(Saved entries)
★ ★ ★ ★ ★

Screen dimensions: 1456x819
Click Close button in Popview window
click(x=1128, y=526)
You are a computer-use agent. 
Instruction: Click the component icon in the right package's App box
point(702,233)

★ ★ ★ ★ ★

EXERCISE TASK: Return each line of the records above unchanged and in its original order.

FINISHED TASK:
Screen dimensions: 1456x819
Click Close button in Popview window
click(x=1128, y=526)
You are a computer-use agent. 
Instruction: Click the component icon in the right package's App box
point(702,233)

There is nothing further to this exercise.